Patients with suspected asthma or chronic obstructive pulmonary disease (COPD) in north Wales are currently unable to access timely high-quality diagnostics, leading to high cost and inappropriate prescribing of medication, including inhaled corticosteroids. Long-term treatment with corticosteroids risks exposing patients to adverse effects including osteoporosis and fractures, placing a further burden on acute services. In addition, patients not started on appropriate treatment are more likely to suffer exacerbations of their airway disease and be admitted to hospital.
What is the community diagnostic respiratory hub?
As a result, a community hub for improved diagnostic assessment and management of adult patients with COPD and asthma is being trialled in South Denbighshire, north Wales.
The hub receives referrals from eight GP practices and only takes new referrals for diagnosis. It does not provide spirometry for those already established on treatment. The hub operates one weekly afternoon session allowing a maximum of seven patients to be seen, four new referrals for lung function testing and three follow-up appointments.
The prescribing and follow-up are undertaken in the same clinic by a respiratory pharmacist prescriber and respiratory consultants take care of clinical oversight at Ysbyty Glan Clwyd.
New patients are first seen by the respiratory physiologist, who undertakes diagnostic testing at the hub. They use the primary care referral letter to review and update the patient history. Patients then complete spirometry +/- reversibility and fractional exhaled nitric oxide (FeNO) tests. Following this, they are reviewed by the respiratory pharmacist prescriber.
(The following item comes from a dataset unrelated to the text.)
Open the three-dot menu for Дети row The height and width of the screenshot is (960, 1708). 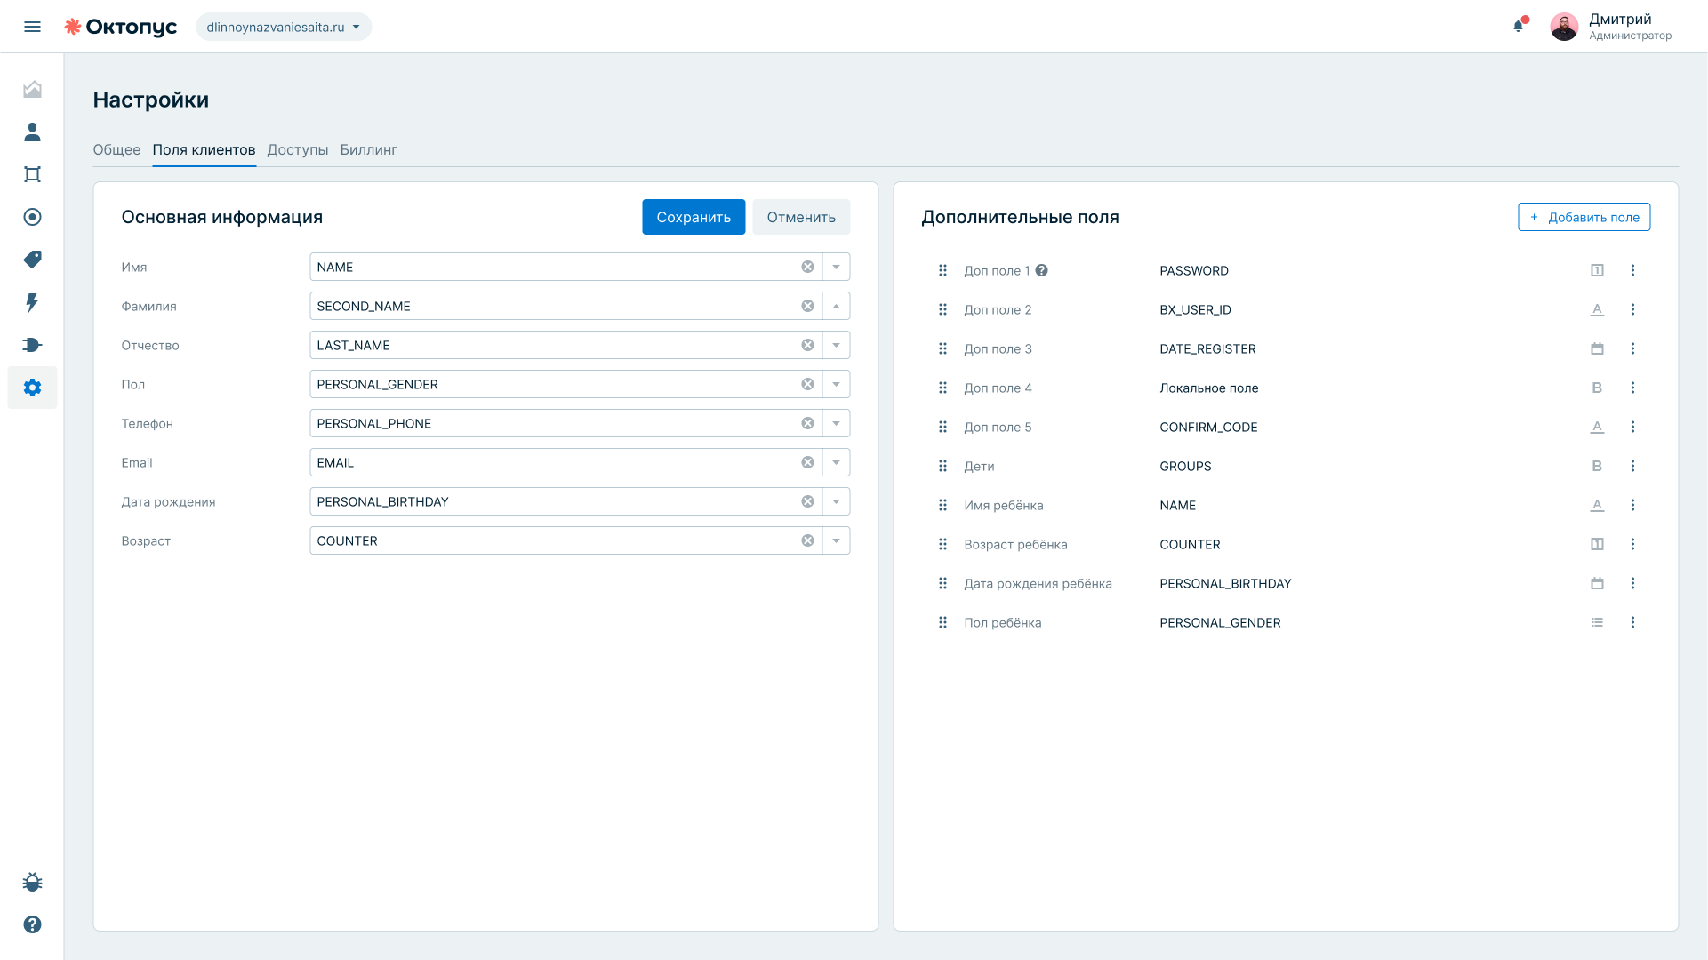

The majority of the ‘query asthma’ patients will be asked to complete a peak flow diary for at least two weeks before returning to the hub for a follow-up appointment.
Some of the returning patients may be asked to complete a hypereactivity ‘challenge’ test to confirm a diagnosis of asthma, which typically takes place within three weeks. On average, patients referred to the hub require two appointments.
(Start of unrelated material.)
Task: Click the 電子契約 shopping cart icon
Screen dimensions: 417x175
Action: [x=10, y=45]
The respiratory hub was due to run for 12 months from October 2023 and feedback from patients so far has been overwhelmingly positive. Data are being collected for publication at the end of the pilot period regarding patient clinical outcomes and satisfaction with the service provided.
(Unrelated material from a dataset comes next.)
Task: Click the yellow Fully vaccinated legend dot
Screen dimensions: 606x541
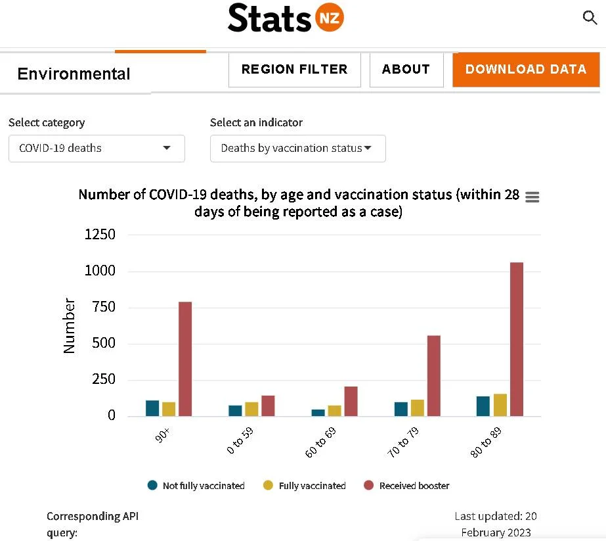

Access to the hub enables accurate diagnosis for patients with asthma and COPD, and improved compliance with National Institute for Health and Care Excellence and All-Wales guidelines and treatment recommendations.
The pharmacist’s role
Diagnosing asthma is not straightforward and requires careful reference to the patient history, spirometry +/- reversibility, FeNO, peak flow diary (variability), challenge test and any response to a trial of treatment to confirm diagnosis. As a respiratory pharmacist prescriber, I work collaboratively with the respiratory physiologist, reviewing the patient history and results from lung function tests to confirm or not, a diagnosis of asthma or COPD.
I commence newly diagnosed asthma patients with treatment following the All-Wales Asthma Guidelines 2024. The majority of these patients start maintenance and reliever therapy (MART) using dry powder inhalers. Inspiratory flow and inhaler technique is assessed using whistle testers and placebo devices. Patients are fully counselled on their new therapy and receive a completed asthma action plan. I explain how to use their peak flow meter and monitor the number of extra ‘when required’ reliever doses to enable better condition management.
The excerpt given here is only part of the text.